(Screenshot grounding data)
● ● ● ●
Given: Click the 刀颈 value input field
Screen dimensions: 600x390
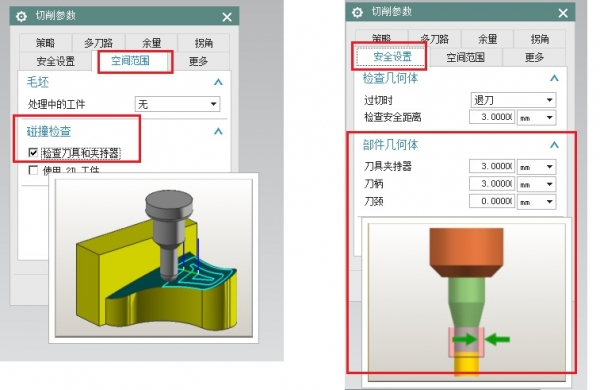Looking at the screenshot, I should (x=492, y=201).
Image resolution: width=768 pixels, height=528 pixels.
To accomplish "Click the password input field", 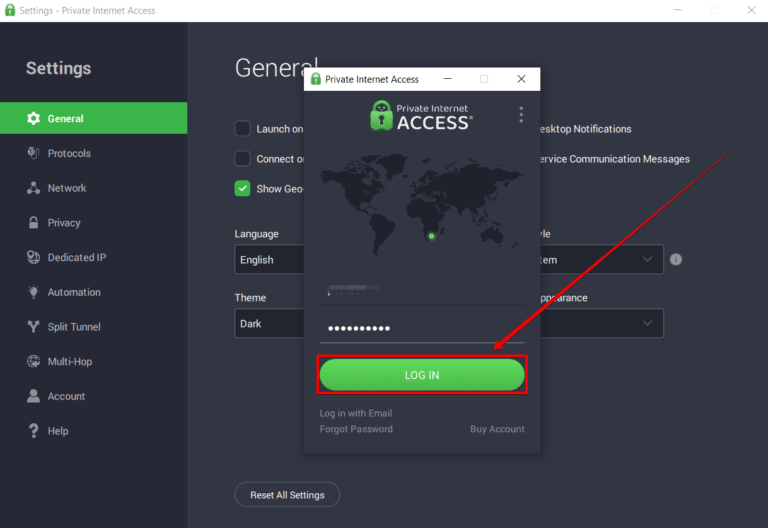I will [421, 329].
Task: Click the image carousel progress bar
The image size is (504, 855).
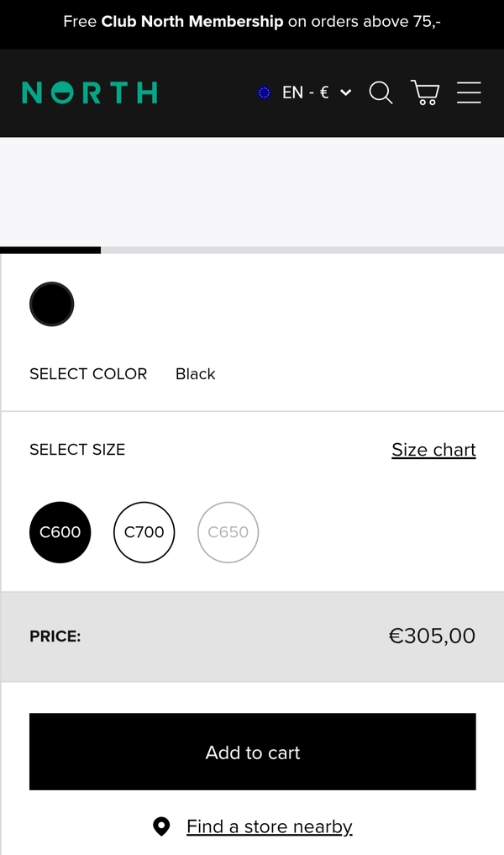Action: pos(252,250)
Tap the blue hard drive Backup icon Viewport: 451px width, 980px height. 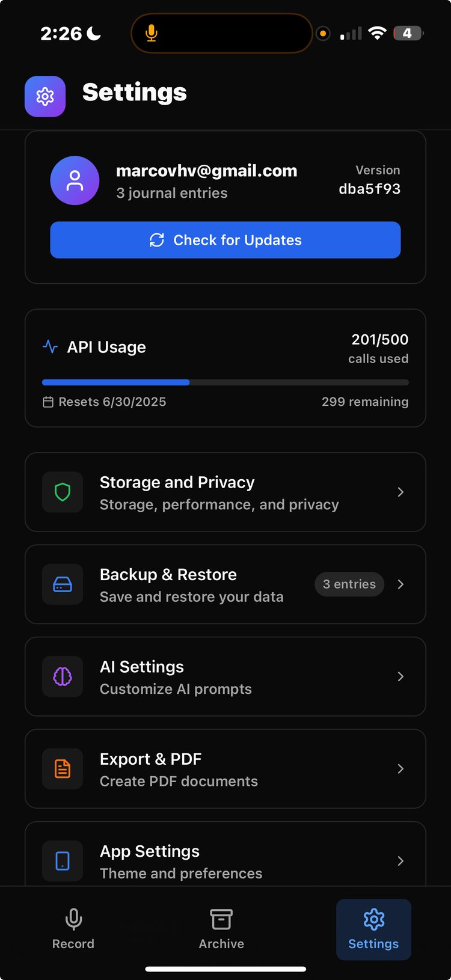[x=63, y=584]
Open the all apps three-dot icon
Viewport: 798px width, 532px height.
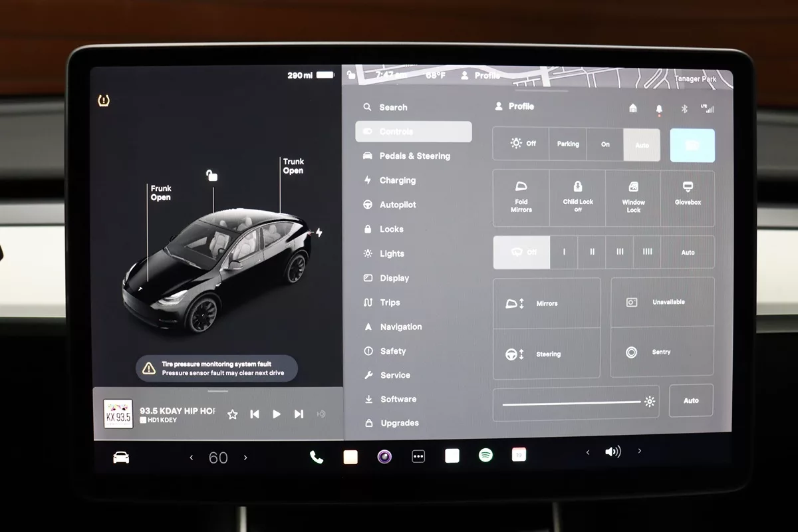[418, 457]
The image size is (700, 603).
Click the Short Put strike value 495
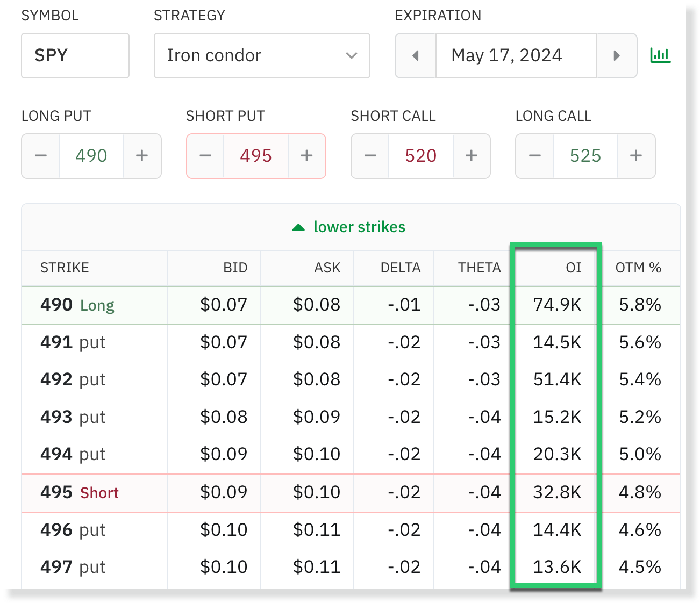256,156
● ● ● ●
▶ **Directions for this task**
Every line from the one that contains "Open the all apps three-dot icon" through the end of the records above is to be reproduced exactly; no picture goes in the copy.

▶ **Response box**
Open the all apps three-dot icon
Viewport: 798px width, 532px height.
[418, 457]
The image size is (700, 603).
Click the Short Put strike value 495
256,156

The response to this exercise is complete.